Figure 2. ROC curves for machine learning models with (bottom) and without (top) ROSE-sampling. GBM, gradient boosting machine; XGBoost, extreme gradient boosting; SVM, support vector machines; RF, random forest; and GLM, generalized linear model with logit link which is logistic regression in our study.

The training times for LR, RF, and GBM were faster when compared to models based on XGBoost and SVM (see Table 2). The model training was performed using MacBook Pro14,2, four thunderbolt 3 ports with 3.1 GHz Dual-Core Intel Core i5, and 8 GB memory. Overall, the addition of the sampling step increased the training time, while having fewer features resulted in faster training as expected.
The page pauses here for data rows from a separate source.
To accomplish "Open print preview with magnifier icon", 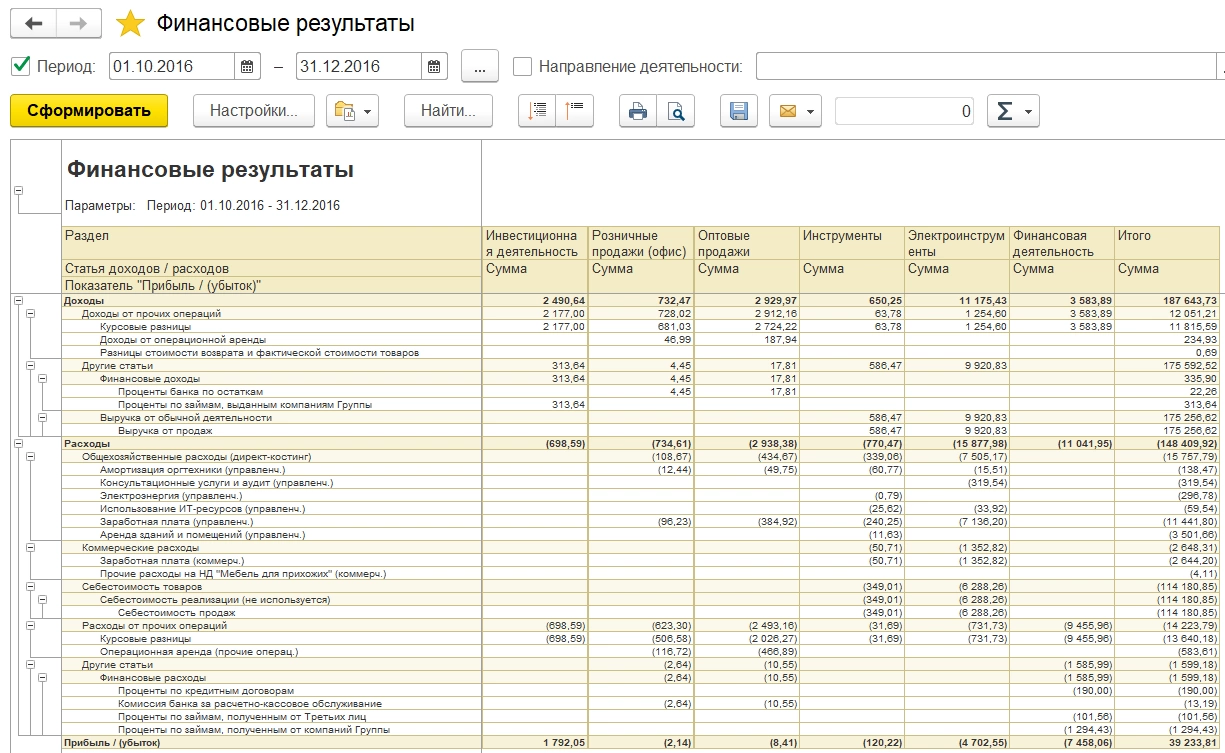I will (676, 111).
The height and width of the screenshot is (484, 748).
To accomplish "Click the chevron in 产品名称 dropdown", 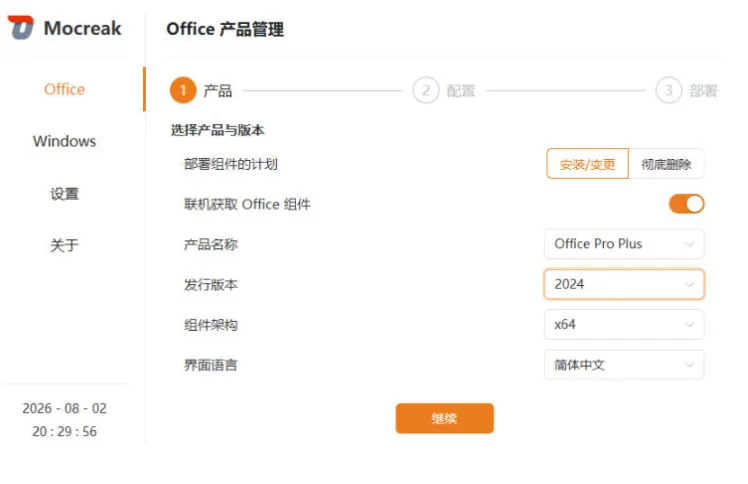I will point(689,244).
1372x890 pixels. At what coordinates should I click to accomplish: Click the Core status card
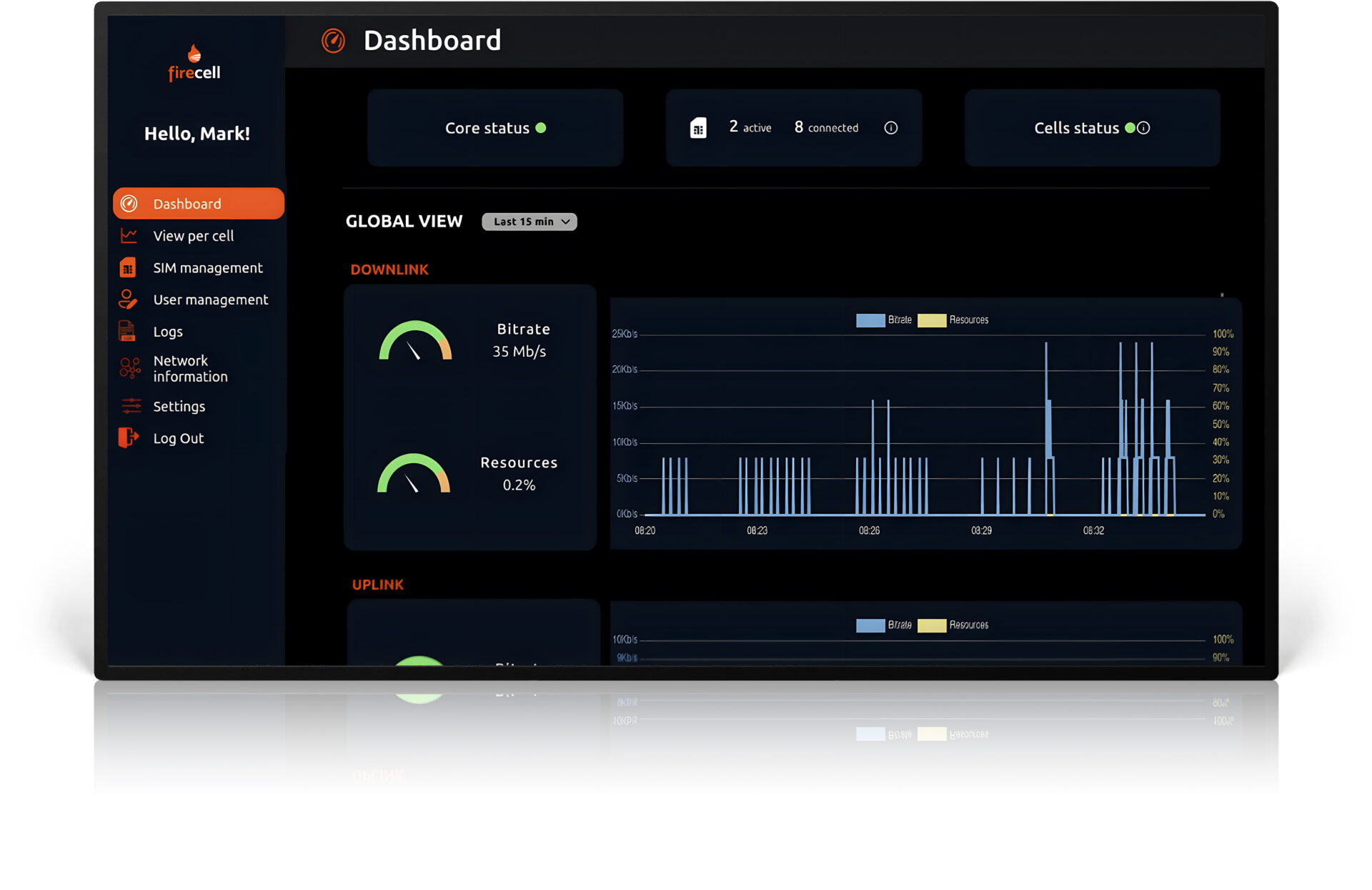(x=494, y=127)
NIHSS, Insert Indwelling Urinary Catheter, Hypercoagulable State, and Percutaneous Gastrostomy Are the Top Predictors of 30-Day Readmission

Using XGBoost in Design 2, the best predictive model, we identified the most important predictors of 30-day readmission. According to the variable importance scores for XGBoost in Design 2 (Table 3), the top 10 predictors of 30-day readmission were NIHSS above 24, insert indwelling urinary catheter, hypercoagulable state, percutaneous gastrostomy, using workers compensation as insurance, hemodialysis, overweight, cerebral arterial dissection, malnutrition, intravenous thrombolysis, and venous thrombosis.
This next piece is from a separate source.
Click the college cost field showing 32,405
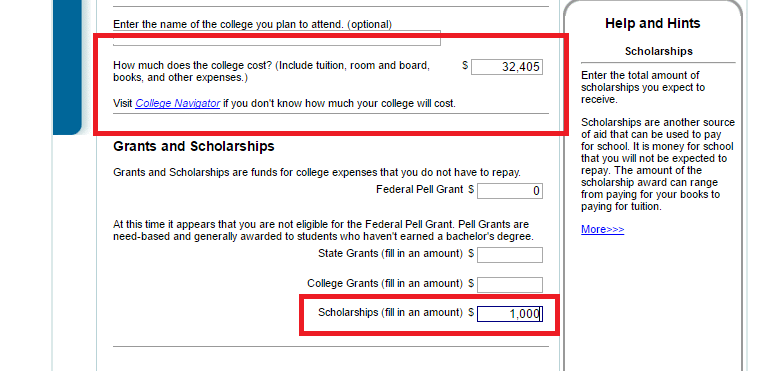Image resolution: width=784 pixels, height=371 pixels. (x=506, y=66)
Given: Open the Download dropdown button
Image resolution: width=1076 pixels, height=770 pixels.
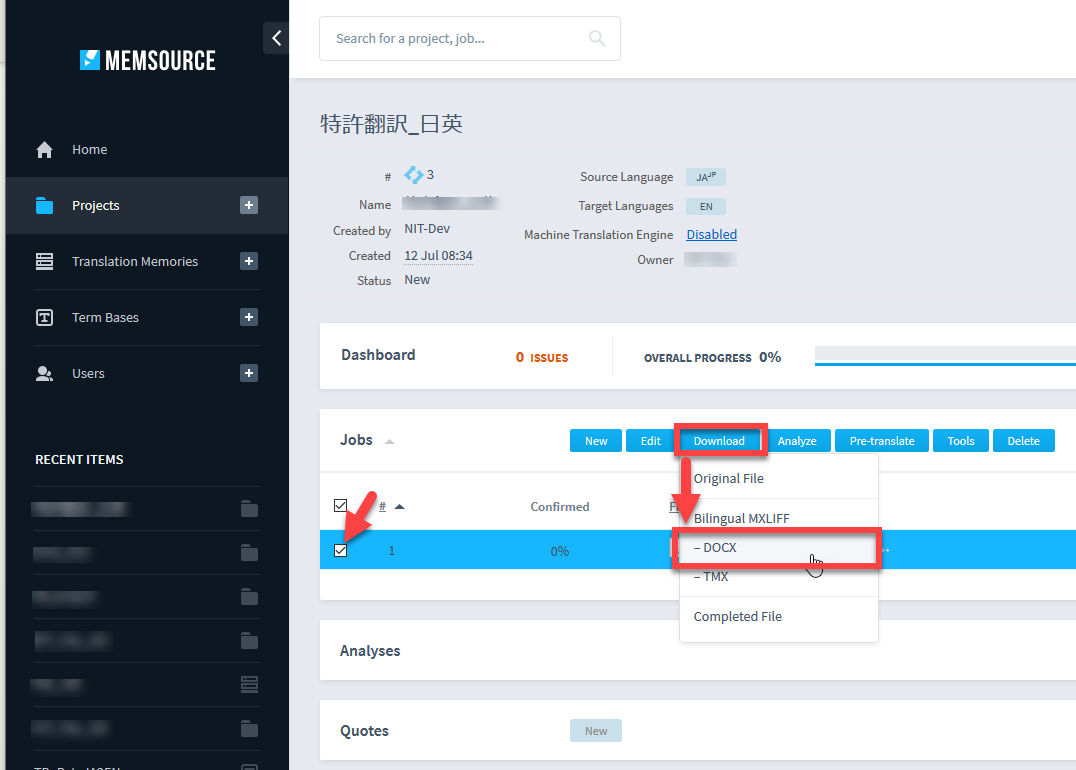Looking at the screenshot, I should coord(719,441).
Table 3. Variable importance scores of the XGBoost model with ROSE-sampling (Design 2).

We also reported the result of LR in the third design. In the latter, the multicollinearity was addressed by feature selection (Table 4). The odds ratios (OR), log odds, 95% CI, and P-values were reported in this table. This analysis revealed that being discharged to SNF, malignancy, and malnutrition were significantly associated with stroke readmission within 30-day (p-value < 0.0001). Also, being discharged to a rehabilitation facility and stroke severity above twelve were significantly associated with 30-day readmission at 0.001 significance level.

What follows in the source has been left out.